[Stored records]
--------
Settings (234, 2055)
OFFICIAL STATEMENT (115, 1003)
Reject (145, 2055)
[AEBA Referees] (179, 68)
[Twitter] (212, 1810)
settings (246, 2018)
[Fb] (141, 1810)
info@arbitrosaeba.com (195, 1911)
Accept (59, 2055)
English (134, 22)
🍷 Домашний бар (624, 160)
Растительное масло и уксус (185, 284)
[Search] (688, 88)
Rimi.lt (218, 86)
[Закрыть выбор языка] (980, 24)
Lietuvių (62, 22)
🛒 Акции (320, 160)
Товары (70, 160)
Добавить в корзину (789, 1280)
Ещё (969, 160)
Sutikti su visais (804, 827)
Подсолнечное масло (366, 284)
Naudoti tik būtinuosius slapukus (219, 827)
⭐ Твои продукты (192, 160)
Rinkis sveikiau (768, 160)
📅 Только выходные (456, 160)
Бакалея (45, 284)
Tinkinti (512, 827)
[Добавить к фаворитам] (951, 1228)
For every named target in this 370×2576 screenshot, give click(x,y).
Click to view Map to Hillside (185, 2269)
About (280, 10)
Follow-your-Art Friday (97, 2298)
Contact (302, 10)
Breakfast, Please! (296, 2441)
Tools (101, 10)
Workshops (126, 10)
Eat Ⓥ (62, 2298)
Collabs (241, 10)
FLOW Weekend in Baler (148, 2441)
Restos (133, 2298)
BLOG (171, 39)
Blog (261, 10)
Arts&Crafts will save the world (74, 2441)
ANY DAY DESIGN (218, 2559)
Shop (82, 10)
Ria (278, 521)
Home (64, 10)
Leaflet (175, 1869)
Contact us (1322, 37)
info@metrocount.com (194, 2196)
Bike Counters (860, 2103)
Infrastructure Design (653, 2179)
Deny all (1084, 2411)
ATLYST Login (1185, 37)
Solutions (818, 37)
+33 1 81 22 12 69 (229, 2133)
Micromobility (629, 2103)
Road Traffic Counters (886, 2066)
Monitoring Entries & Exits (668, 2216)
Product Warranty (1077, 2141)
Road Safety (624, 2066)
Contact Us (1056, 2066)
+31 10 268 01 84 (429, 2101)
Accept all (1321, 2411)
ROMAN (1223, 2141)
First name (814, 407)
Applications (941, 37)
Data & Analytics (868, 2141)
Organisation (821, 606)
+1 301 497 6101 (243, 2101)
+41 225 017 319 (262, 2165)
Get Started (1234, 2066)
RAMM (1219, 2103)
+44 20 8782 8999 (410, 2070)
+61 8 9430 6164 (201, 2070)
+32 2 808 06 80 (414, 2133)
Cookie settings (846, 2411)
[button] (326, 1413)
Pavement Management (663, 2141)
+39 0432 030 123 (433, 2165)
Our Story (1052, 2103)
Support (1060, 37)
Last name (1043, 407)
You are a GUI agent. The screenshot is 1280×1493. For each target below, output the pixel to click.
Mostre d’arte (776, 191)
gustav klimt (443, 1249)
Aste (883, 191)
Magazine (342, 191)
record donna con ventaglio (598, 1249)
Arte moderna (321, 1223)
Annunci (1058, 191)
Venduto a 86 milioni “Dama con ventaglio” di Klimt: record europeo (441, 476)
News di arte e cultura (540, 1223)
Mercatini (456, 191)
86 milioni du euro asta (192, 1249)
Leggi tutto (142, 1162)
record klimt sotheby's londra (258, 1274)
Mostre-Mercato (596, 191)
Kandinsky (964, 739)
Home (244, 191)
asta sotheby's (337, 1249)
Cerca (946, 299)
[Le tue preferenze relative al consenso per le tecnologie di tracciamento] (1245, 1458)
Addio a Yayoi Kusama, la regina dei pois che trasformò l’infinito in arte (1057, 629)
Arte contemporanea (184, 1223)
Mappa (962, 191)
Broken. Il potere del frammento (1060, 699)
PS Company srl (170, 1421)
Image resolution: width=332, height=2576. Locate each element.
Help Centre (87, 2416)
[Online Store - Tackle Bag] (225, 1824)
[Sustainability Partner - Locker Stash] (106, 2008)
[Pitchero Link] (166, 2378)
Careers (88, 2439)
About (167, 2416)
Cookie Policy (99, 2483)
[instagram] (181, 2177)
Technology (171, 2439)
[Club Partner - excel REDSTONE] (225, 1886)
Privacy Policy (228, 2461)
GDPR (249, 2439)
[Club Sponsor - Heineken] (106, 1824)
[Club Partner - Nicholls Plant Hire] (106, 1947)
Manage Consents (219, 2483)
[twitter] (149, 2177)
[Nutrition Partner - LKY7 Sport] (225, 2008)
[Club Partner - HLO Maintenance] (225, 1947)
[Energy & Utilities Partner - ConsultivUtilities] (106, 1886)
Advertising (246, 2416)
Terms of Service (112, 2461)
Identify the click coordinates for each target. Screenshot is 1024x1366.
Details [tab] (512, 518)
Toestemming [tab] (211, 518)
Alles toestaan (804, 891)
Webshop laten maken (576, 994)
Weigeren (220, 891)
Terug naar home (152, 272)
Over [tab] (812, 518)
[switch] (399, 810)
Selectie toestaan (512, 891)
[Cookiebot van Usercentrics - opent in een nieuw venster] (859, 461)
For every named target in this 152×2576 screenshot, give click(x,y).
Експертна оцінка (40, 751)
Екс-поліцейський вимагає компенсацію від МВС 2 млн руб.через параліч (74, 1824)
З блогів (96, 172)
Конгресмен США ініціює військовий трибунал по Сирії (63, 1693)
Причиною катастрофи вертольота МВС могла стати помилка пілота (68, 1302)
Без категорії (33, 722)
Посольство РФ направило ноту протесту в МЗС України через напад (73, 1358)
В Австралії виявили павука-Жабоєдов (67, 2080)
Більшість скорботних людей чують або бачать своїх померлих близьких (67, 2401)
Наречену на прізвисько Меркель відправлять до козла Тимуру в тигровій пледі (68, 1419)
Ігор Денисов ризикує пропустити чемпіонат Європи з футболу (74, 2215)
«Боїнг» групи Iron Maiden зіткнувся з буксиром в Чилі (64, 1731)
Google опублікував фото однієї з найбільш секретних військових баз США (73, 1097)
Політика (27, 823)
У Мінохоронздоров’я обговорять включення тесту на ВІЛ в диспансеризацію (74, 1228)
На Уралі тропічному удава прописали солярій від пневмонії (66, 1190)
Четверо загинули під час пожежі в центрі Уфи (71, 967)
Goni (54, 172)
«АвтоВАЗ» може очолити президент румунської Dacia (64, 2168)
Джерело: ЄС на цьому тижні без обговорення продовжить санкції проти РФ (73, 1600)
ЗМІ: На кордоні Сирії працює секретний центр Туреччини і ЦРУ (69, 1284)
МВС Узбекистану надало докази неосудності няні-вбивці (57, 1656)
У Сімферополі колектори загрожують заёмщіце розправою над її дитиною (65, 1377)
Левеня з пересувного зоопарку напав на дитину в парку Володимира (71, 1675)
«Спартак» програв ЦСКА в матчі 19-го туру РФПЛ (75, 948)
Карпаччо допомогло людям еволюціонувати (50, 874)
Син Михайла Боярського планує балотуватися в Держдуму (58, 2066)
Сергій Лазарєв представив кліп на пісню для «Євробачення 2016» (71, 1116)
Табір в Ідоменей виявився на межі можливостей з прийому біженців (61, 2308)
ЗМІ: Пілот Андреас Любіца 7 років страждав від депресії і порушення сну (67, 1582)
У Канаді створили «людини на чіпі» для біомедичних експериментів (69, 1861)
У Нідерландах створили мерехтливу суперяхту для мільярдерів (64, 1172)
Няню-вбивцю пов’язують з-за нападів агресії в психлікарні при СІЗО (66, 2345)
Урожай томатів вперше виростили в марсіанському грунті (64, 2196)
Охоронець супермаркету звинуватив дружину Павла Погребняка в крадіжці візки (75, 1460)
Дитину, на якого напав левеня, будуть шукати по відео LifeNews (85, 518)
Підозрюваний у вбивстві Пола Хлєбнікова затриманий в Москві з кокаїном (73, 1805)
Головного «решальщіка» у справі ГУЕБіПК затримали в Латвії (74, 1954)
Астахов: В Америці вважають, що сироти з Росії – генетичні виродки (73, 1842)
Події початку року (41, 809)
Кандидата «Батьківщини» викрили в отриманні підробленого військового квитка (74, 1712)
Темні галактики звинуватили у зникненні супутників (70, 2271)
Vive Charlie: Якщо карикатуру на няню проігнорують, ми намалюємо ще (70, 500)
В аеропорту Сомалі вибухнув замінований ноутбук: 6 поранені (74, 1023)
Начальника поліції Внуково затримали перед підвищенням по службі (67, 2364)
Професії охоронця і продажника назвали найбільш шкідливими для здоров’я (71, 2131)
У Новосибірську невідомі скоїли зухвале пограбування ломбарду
--------
== Task to complete ==
Scan the entries above for the word "each". Report the lines that hold it.

== Exercise solution ==
You are a GUI agent. The screenshot is 1280×1493. For each target below, output the pixel to click.
Image resolution: width=332, height=2576. Locate each element.
Identify the click coordinates for each target. Screenshot is 1024x1366.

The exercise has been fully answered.